Social Intensity: A New Measure for Campaign Success?

A look at two metrics that online marketers should pay attention to today. And they are not frequency and reach.

Reach and frequency should be dead.

Many advertisers still ask about reach and frequency of their online campaigns as if they were traditional media. They may even state it as their campaign goal, or decide not to do a particular campaign because it doesn’t give them enough reach and frequency. But while the online channel can deliver massive reach, the sites that these audiences visit and the topics they are interested in are becoming ever more niche. More specifically, Facebook may have a massive total audience that goes there very frequently, but most advertisers are smart enough not to do a run-of-site campaign. Instead, they will target by demographics, behaviors, or interests, all of which yields far more niche audiences than the site itself. As a proxy for interest, even the most popular Facebook applications are used by a fraction of the entire Facebook audience (Facebook changed from reporting daily-active users to estimated monthly-active users, because of how infrequently users actually used applications despite having them installed.) So, the audiences of interest groups on Facebook and niche sites like fishingclub.com are like the audiences of television shows of old, which were used by advertisers to target ads.

As targeting gets more sophisticated online, the resulting target audience gets smaller (see “Beyond Targeting in the Age of the Modern Consumer“). The television medium itself has been fragmented into hundreds of niche cable channels, each delivering a small, finite audience that shares a common interest — better for targeting, but not for reach and frequency. Even prime-time network television shows deliver far smaller audiences than they once did. In the “golden age” of one-way, mass media increasing reach and frequency could be correlated to increasing sales. That golden age has passed. Today, the playing field is far more complex, the consumer is far more informed and demanding, and the amount of information one can use for research is vaster and always available. Modern consumers rely on their own research and the recommendations of people like them to make purchase decisions. So, hitting more people more frequently with ads does not necessarily translate to more sales.

Online Metrics as a Proxy for Campaign Success?

Some marketers have started to use online metrics as key performance indicators (KPIs). Metrics such as banner ad impressions, unique visitors to a site, page views, or time-on-site are now often used as campaign goals. These metrics may be sufficient to indicate success of marketing campaigns but there’s only a loose correlation to sales, at best. For example, ads on Facebook may get hundreds of millions of impressions, simply because when friends socialize with friends, they load a whole bunch of pages; but no one knows for sure whether anyone even saw the ad, recalled it, or acted upon it, let alone made a purchase because of it. Unique visitors and page views on a Web site may be useful — at least the user arrived on the advertiser’s Web site — but people coming to the site may have come but not found what they were looking for, came and left because it wasn’t what they were expecting, or came to do research only. And time-on-site may be one of the most notoriously bad indicators of campaign success because someone spending more time on the site may simply be watching more videos (not viewing your ad) or someone spending less time on site may be because they easily found the information they were looking for through site search. Neither has much to do with whether the campaign was successful or whether a sale is likely as a result of the campaign.

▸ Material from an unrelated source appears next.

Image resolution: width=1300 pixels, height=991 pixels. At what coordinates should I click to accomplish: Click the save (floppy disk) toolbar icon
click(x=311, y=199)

What Metrics Should Marketers Pay Attention to Today?

Two metrics that may be better at indicating campaign success are: search volume and “social intensity” (define). Notice both require that the targeted person take action.

Take, for example, the spike in search volume around Denny’s right after its Super Bowl ads were aired. People saw the ad, recalled it, and took action — performed a search for “Denny’s free breakfast” — and probably went to Denny’s. However, even this metric shows how ephemeral the effect of advertising truly is. For example, on February 1, the day of Super Bowl XLIII, 20 of the top 100 Google searches related to ads aired during the game. On day two, it dropped to 6 out of 100. On day three, 1 out of 100. By Day four, February 4, none of the top 100 Google searches related to the ads or the advertisers.

A different metric to consider: social intensity, which represents the rate at which social actions occur such as rating, sharing, blogging, recommending, commenting, etc. Some brands have nearly zero social intensity — no one blogs about them, no one shares information, etc. While other brands — like Apple — enjoy continuous, relatively high social intensity.

Social intensity reflects the actions taken by targeted customers based on their knowledge of the brand, message, or product — they couldn’t rate, share, comment, etc. if they didn’t understand the product, or at least have an opinion about it. Compare the metric of social intensity to the metrics of impressions served. There may have been massive quantities of impressions (some consider it equivalent to reach); but no one knows whether the targeted person ever even saw the ad.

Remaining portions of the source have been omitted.